25 Ways to Be Good for Someone Else

by Lori Deschene

When I was a teenager—right around the time I knew everything—my mother used to tell me I only remembered the bad things.

When I told stories about my family, they didn’t revolve around family beach trips, barbecues, and vacations; the focused on my parents’ fights and all the ways they “ruined my life.”

The same applied to friends and milestones in my life. I chronically remembered and rehashed the worst experiences.

In fact, straight through college I followed up every introductory handshake with a dramatic retelling of my life story, focusing on a laundry list of grievances about people who had done me wrong.

It was as if I was competing for most royally screwed over in life, like there was some kind of prize for being the most tragic and victimized. (Full disclosure: I hoped that prize was compassion cum unconditional love.

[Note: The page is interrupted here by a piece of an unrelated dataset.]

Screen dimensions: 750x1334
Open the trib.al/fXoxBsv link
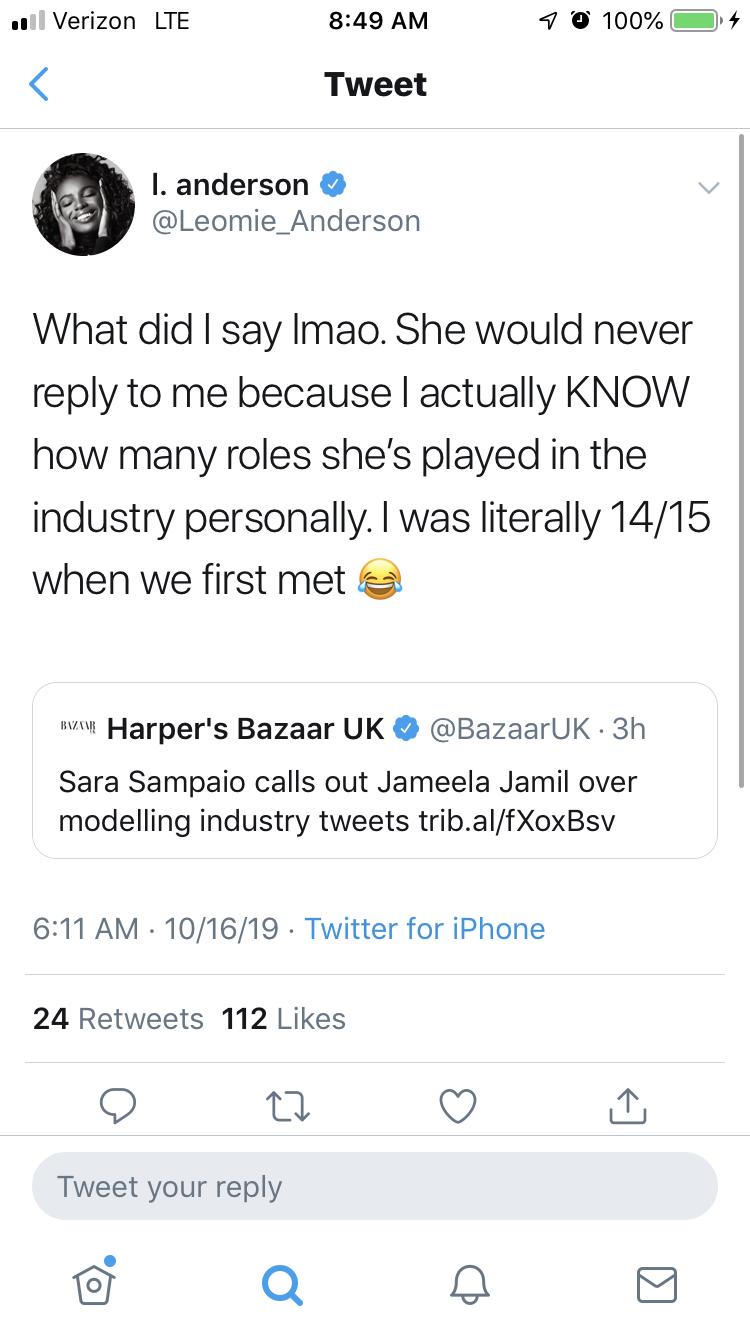517,821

It was more like discomfort and avoidance).

Not everyone is as negative or needy as woe-is-me-younger Lori was, but I’ve noticed that many of us have something in common with my misguided past self: we focus on how we’ve been hurt far more than how we’ve been helped.

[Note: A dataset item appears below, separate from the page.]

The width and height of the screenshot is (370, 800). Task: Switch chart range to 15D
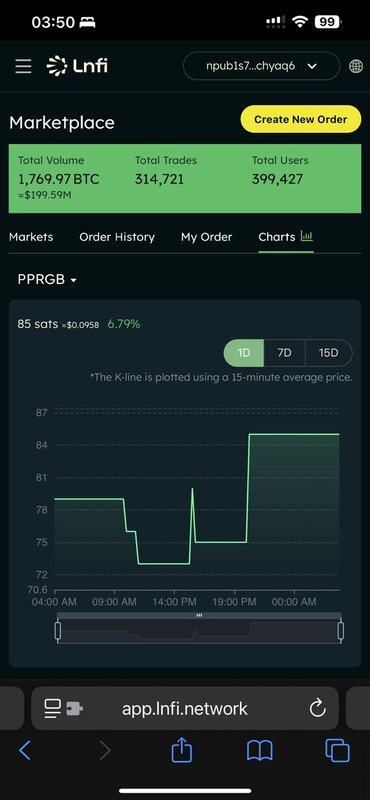click(328, 353)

Psychologists suggest that to some degree we complain because we’re looking to connect with people who can relate to the universal struggles we all face (though in some cases, complaining is a constructive way to find solutions to problems as opposed to a chronic need to vent negativity). I think there’s more to it, though.

When we complain about everything that’s gone wrong, or everyone who has done us wrong, we’re drowning in our self-involvement.

It’s an epidemic in an individualistic culture where self-reliance, autonomy and the pursuit of personal gain can leave us feeling isolated and pressured to succeed. This may not be true for everyone, but I know when I get caught up complaining, nine out of ten times what I need to do is stop obsessing about the circumstances of my life.

It’s taken me a long time, but I’ve learned we don’t need to live life in a constant state of reaction to things that seem difficult or unfair. We don’t have to be the victims of bad coming at us. Our lives don’t have to be the sum of our problems—not if we take responsibility for putting good into the world.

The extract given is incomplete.